Celebrating Japanese culture in a very different way, about 80 people sat at tables in an elegant pink ballroom at the Charles Sumner School, at 17th and M streets NW, and battled silently at Go, an ancient board game played with smooth, disklike stones. One of only about 10 Go competitions in the region each year, the Cherry Blossom Go Tournament included some of the nation's top players, who had the chance to bump up their rank for national events. Moves by the top players were broadcast live on the Internet to fans in the United States and Asia, where Go was born more than 4,000 years ago and remains wildly popular.
Although most people think Go originated in China, the Japanese became the primary stewards of the game after World War II. In Go, players seize territory on the board with stones and seek to surround and block out opponents. For the past nine years, the tournament has been part of the Cherry Blossom Festival, which centers on cherry blossom trees such as the 3,000 Japan sent to Washington in 1910.
In a classic example of today's globalized culture, Go seems to be getting a little lift in the United States from, of all things, a Japanese anime show kids here watch via the Internet. The show is about a sixth-grader inhabited by the spirit of an ancient Go master.
Watching "Hikaru no Go" on his computer is how 11-year-old Joey Phoon of Falls Church got interested in playing the game. Yesterday, he took down a young woman in the first round of the championship.
"I'm just trying to rest," Joey said between rounds in a side room, where some players practiced moves on the square, wooden board and others sifted through high-end stones made of jade and clamshell. Inside the main room, a small crowd surrounded table No. 1, where the top round was being played by a teenage boy and a middle-age man wearing an "I love Go" pin on his baseball cap.
With players nervously eyeing clocks on their tables, the tournament had a totally different vibe from the Mall area, where tens of thousands of people were roaming under blue skies between a performance stage at the Tidal Basin and the Washington Monument, where the 41st annual Smithsonian Kite Festival was underway.
In a very Washington type of scene, the rainbow of kites around the monument shared the skies with the periodic low-flying military helicopter.
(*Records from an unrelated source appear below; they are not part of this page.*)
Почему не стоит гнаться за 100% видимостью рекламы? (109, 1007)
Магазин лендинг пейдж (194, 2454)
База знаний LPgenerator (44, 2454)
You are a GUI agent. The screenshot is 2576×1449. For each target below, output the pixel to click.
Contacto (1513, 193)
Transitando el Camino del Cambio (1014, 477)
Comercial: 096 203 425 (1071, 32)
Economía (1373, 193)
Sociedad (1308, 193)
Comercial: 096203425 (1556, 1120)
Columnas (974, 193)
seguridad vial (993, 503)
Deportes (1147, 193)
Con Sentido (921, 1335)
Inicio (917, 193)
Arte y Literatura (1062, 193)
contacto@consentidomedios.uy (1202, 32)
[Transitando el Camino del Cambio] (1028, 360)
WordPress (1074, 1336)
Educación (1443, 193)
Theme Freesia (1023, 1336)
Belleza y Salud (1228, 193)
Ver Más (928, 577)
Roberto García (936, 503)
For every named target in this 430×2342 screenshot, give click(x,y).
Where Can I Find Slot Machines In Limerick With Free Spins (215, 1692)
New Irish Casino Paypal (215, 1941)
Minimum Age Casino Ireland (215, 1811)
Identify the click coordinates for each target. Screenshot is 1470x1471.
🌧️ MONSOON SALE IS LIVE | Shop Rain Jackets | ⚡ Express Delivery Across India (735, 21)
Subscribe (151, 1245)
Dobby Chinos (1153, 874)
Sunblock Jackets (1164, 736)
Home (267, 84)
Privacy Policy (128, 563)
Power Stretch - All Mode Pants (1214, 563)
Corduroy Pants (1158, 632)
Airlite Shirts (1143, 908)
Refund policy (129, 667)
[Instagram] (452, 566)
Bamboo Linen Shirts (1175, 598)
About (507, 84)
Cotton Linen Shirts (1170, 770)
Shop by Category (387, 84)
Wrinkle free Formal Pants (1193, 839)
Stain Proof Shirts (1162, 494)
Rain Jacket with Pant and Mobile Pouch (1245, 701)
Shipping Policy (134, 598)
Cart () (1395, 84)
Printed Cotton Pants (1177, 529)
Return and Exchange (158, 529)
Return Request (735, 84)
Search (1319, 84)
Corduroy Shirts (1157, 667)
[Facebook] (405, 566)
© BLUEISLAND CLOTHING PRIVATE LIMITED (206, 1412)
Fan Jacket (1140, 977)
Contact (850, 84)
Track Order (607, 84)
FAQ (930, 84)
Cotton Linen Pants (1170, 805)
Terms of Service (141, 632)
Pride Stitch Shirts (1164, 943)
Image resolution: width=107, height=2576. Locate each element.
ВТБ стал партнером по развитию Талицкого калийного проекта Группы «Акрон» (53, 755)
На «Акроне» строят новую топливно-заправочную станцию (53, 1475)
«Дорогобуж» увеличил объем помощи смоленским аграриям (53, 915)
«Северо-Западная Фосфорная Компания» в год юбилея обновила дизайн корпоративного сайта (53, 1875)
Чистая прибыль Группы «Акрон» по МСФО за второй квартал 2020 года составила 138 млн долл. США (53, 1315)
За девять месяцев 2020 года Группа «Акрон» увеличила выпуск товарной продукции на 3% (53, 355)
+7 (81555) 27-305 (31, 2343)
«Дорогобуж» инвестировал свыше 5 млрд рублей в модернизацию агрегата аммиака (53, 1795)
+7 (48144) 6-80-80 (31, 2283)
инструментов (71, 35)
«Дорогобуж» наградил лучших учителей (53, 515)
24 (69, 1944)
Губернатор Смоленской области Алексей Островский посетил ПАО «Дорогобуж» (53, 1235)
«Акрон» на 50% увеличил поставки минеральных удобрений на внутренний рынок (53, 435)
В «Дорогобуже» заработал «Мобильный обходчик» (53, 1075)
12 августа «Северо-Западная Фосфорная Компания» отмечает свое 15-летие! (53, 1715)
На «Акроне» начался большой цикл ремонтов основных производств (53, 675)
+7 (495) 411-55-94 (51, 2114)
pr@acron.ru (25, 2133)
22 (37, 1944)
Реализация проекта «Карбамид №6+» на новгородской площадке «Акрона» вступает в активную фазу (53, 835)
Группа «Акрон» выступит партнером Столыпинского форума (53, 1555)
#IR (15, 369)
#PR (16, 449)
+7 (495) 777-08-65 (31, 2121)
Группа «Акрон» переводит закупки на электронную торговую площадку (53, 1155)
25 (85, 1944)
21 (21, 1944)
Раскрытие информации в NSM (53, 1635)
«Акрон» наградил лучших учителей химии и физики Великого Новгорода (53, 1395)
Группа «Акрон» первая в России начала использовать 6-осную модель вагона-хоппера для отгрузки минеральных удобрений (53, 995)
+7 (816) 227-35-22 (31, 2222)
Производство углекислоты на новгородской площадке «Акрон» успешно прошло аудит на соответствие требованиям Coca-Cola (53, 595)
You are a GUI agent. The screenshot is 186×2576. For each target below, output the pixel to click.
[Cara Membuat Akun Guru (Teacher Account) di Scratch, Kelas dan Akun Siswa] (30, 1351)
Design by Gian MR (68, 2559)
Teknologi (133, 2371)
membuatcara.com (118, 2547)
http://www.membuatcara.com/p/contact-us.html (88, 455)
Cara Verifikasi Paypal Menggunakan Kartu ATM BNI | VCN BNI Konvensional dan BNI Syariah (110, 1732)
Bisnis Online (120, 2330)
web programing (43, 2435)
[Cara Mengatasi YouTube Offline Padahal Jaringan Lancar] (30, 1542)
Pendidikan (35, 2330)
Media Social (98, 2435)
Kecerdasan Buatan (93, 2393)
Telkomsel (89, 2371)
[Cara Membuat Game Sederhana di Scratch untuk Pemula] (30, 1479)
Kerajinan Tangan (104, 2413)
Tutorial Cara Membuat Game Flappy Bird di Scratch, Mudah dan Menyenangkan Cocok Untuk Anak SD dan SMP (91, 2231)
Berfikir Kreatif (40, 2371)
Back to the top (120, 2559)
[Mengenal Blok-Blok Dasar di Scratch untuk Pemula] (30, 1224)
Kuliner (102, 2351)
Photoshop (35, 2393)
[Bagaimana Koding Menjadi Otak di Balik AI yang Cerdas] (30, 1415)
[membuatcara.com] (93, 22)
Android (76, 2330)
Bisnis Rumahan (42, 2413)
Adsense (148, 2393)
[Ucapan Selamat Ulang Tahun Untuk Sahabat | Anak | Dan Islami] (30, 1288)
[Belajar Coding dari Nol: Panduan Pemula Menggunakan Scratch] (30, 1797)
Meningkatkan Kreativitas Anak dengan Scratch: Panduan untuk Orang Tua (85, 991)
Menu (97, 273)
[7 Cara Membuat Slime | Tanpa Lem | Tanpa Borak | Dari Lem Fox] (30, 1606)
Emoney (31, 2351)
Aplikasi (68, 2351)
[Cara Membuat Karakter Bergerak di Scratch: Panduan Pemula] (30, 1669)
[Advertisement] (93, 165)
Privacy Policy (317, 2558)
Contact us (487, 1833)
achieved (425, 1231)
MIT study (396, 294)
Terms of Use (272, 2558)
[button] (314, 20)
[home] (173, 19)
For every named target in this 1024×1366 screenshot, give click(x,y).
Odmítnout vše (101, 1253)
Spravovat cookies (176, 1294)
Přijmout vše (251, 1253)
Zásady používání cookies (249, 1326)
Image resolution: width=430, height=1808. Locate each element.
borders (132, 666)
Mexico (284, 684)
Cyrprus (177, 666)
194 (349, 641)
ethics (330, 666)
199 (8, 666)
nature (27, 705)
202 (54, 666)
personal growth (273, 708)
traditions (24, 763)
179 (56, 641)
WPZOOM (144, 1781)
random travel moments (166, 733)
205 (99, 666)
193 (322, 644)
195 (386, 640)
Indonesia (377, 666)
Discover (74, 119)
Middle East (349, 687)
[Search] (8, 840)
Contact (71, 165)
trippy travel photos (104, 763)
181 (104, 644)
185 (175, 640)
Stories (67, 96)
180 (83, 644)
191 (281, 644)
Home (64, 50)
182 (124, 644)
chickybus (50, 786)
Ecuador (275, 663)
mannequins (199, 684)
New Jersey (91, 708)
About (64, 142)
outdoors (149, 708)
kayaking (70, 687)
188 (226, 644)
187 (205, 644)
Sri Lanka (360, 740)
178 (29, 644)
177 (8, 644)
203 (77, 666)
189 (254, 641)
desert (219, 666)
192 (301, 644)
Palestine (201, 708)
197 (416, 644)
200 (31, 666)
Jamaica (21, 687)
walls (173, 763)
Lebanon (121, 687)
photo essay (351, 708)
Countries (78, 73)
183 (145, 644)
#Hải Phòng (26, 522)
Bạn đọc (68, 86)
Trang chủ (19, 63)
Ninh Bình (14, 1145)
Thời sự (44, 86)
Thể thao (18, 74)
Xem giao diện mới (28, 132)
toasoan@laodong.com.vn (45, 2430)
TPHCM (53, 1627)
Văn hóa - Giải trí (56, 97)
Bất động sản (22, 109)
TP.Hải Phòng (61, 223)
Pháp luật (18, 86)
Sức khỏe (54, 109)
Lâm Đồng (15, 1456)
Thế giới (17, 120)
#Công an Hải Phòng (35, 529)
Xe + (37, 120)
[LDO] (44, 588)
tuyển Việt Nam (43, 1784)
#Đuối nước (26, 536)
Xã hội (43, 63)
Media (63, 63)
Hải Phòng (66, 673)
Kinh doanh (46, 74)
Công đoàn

Meanwhile, traffic on nearby streets barely moved.
Many festival-goers gathered around a feat of fun and engineering: a large machine with wheels and fans that churned out a stream of bubbles, which floated off amid the kites. Near the machine was a gaggle of children on their parents' shoulders, giggling as bubbles popped all over their faces and circus-type music played from a stereo.
"It's what I call the 'Wall of Dads,' " said Felix Cartagena of Newark, Del., who has been operating his bubble machines at kite festivals for a quarter-century. He got into it to learn about the wind for his kites, he said.
"It's so great that all these people came and brought their own kites," said Vaneska Adams, who came from Gambrills with eight relatives and a Spider-Man kite. A Maryland native, Adams had never been to the Cherry Blossom Festival.
"It's definitely worth it -- even this," she said, pointing to the bubble residue in her hair.